Sonipat (Haryana) [India], March 28 (ANI/OP Jindal University): The second chapter of the International Symposium on Crime Studies was organized on 25-26 March, 2022 by the Centre of Criminology and Forensic Studies at Jindal Institute of Behavioural Sciences, O. P. Jindal Global University provided a unique opportunity for attendees from all backgrounds and professions to learn more about the intersection of law and forensics.
Renowned experts in various fields of criminology, forensics and related crime studies discussed new research and insights on emerging crime phenomena, especially across the digital platform. The main theme was focused on Rethinking Forensics: Interdisciplinarity in Crime Studies, where presenters covered various topics including admissibility of evidence, criminal psychology and criminal behaviour, forensics in human rights, reliability of forensic techniques such as deception detection and document examination, as well as online crime phenomenon - cybercrimes and financial crimes.
The audience heard from two eminent speakers at the plenary session - Dr Ebru Ibish from International Vision University, North Macedonia, and Prof. Dr Debarati Halder from Parul University. While Dr Halder spoke about her work in cybercrimes and the role of law at the intersection of criminology, victimology, psychology and forensics, Dr Ibish looked at criminality of juveniles from the same interdisciplinary lens. Numerous researchers, practitioners and educators also presented their research across five panel sessions, exploring the versatility of forensic criminology and law alongside other fields like psychology and sociology.
Dr Sanjeev P. Sahni, Principal Director of Jindal Institute of Behavioural Sciences (JIBS) said, "We are progressively moving towards a more digital and scientifically advanced world, where both crime and crime investigation is becoming technologically advanced. A new expert in crime, whether it be a forensic scientist or criminologist or forensic psychologist, can no longer operate in the silos of their discipline. A forensic scientist needs to understand about evidence law and cognitive biases, and a criminologist needs to understand cognitive psychology and digital science and cryptocurrency scams. A successful career in these disciplines require that you are able to apply and analyze based on different types of knowledge. This is why we are keen to provide a platform for the exchange of such knowledge." Dr Sahni is a noted behavioural expert who is also a Professor at O.P, Jindal Global University and is the Director of Centre for Criminology and Forensic Studies.
The Supreme Court, while hearing on the matter of a financial scam last week, had rued the lack of forensic facilities in the country that are causing a back log in the criminal justice system. Justices Sanjay Kishan Kaul and M.M. Suresh have highlighted a problem that has also been flagged previously in terms of lack of resources and personnel. This is one of the few reasons why forensic evidence is yet to be used predominantly in criminal adjudications within the Indian criminal justice system. Where the aim of both - law and forensic science- is to arrive at the truth, justice cannot be held at bay due to lack of resources, poor gatekeeping or lack of research to keep up with new crime techniques.

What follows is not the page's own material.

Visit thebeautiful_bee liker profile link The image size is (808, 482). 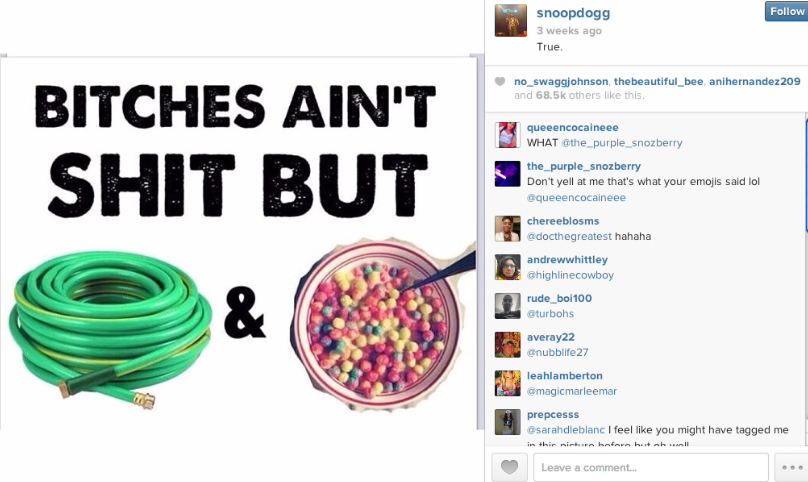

Prof Poulomi Bhadra, Assistant Director of the Centre for Criminology and Forensic Studies, and Assistant Professor of Forensic and Crime Studies also added that "the legal profession is still catching up to the scientific literacy in forensic sciences, meanwhile crime trends are changing and the new criminal is becoming increasingly tech-savvy. If we are to bridge the gap and address crime within the justice system, there is a strong need to improve interdisciplinary understanding between the legal and scientific professionals. We need to understand the strengths and shortcomings of each discipline if we are to use both adequately in the courtroom".